Thanks for that. One more question what is V1 and v2 final velocity which is presumably 0?

Or do I have to sub in the values and work them out?

Thanks for your help, it's greatly appreciated

Graham
 
since the masses stick together the second half of that equation i wrote would be (m1 + m2) x common velocity of the two. there is no v1 and v2 because they have stuck together and will both be traveling at the same velocity. the final velocity won't be zero though. after they have stuck together they will move off together with a common velocity. does that help?
 
With that in mind is the following right:

(m1 X u1) + (m2 X u2) = (m1 X v1) + (m2 X v2)
(3*3) + (2*2) = (3*v1)+(2*v2)
13 = (m1+m3) * v (is that the right letter to use?)
13 = 5 * v
v = 13/5
v = 2.6

Is that right, and if not where do you mind explaining where I went wrong please

Thanks

Graham
 
Last edited:
grahammm said:
With that in mind is the following right:

(m1 X u1) + (m2 X u2) = (m1 X v1) x (m2 X v2)
(3*3) + (2*2) = (3*v1)+(2*v2)
13 = (m1+m3) * v (is that the right letter to use?)
13 = 5 * v
v = 13/5
v = 2.6

Is that right, and if not where do you mind explaining where I went wrong please

Thanks

Graham

You've used 2 kg as your mass for one of the trolleys, though above you said it was 24g. You made a typo by putting x on the RHS of your top line, when you meant +, but apart from that it looks ok. Yes, v is the right letter for velocity (were you not taught the usual symbols for things like velocity then?). Also, you don't need to bother putting v1 or v2, just a v in the 2nd line, as you know they're going to move off with the same velocity.
 
Thats what I got, yes hopefully :)

The letter you use is up to you really, as long as you don't confuse yourself. Make it clear that one side is the initial velocity and the other is the final velocity. i just used v because its what I use for final velocity. In this case I would have noted it as Vc (small c at bottom) simply to remind myself it was a common velocity as the two masses had stuck together and moved off with the same velocity. Does that make it clearer?
 
Sorry I meant 2kg, a typo there. I also mistyped the x on the RHS top line, they should have been +.

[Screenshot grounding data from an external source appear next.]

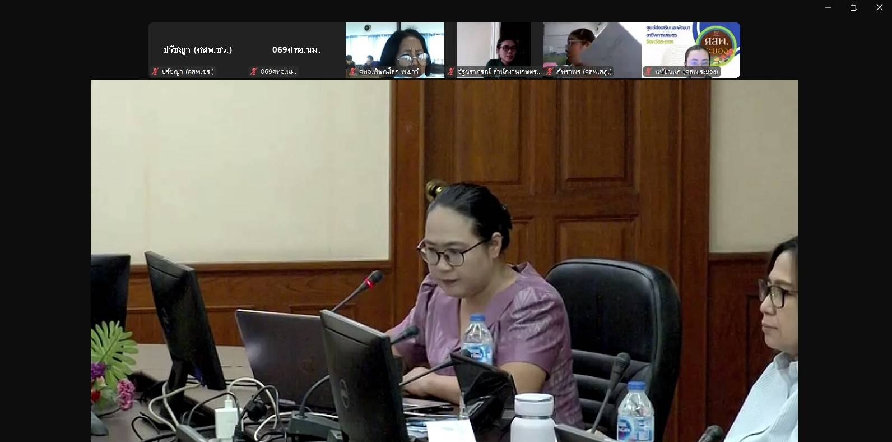Click the bottom name label หทัยชนก (ศสพ.ระยอง)
Viewport: 892px width, 442px height.
[686, 72]
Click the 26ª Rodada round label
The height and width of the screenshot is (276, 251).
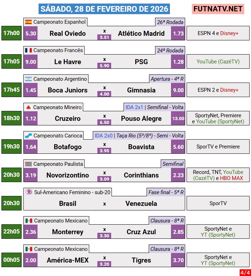click(170, 22)
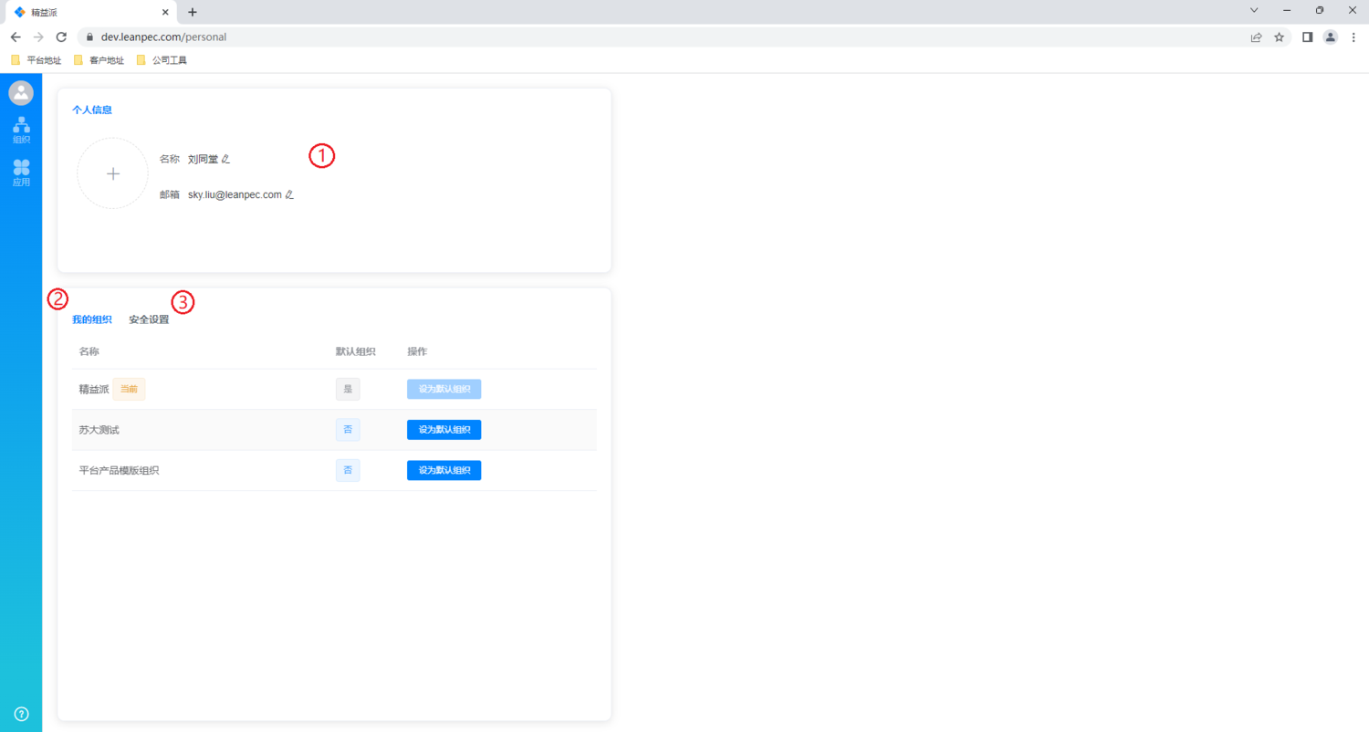Upload avatar via the plus circle
The height and width of the screenshot is (732, 1369).
click(x=112, y=173)
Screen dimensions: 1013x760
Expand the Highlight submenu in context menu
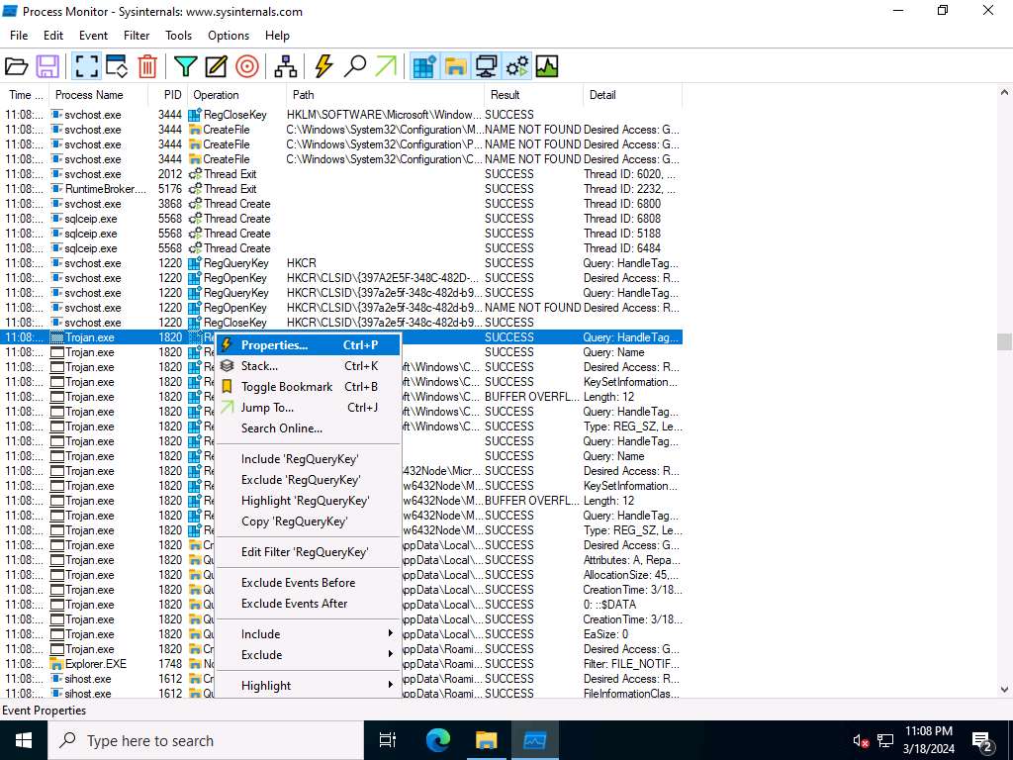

Thanks for all your help, I do not have my exercise book so couldn;t remember the equation for it. In case your wondering I'm an english pupil in year 10 which makes me 15 yrs old, so hopefully this was the right forum to posst in.

Once again thanks for all your help.

I have more questions to do so may be back

Graham
 
I just knew I'd be back:

A field gun of mass 1000kg, which is free to move, fires a shell of mass 10 kg at a speed of 200 m/s.

(b) What is the momentum if the gun just after firing? - Do we use momentum = mass X velocity, and if so what is the velocity it moving back and if so how is that worked out.
(c) Calculate the recoil velocity of the gun. - Is that an impulse, i.e.g. Ft= mv-mu

Cheers

Graham
 
  • #10
The conservation of momentum applies to this one again, m1u1 + m2u2 = m1v1 + m2v2

Initially everything is at rest so the left hand side of that equation will equal 0. (1000*0) + (200*0). Whats the final velocities? Try it from there.

(Others feel free to correct me if I am leading him astray :) )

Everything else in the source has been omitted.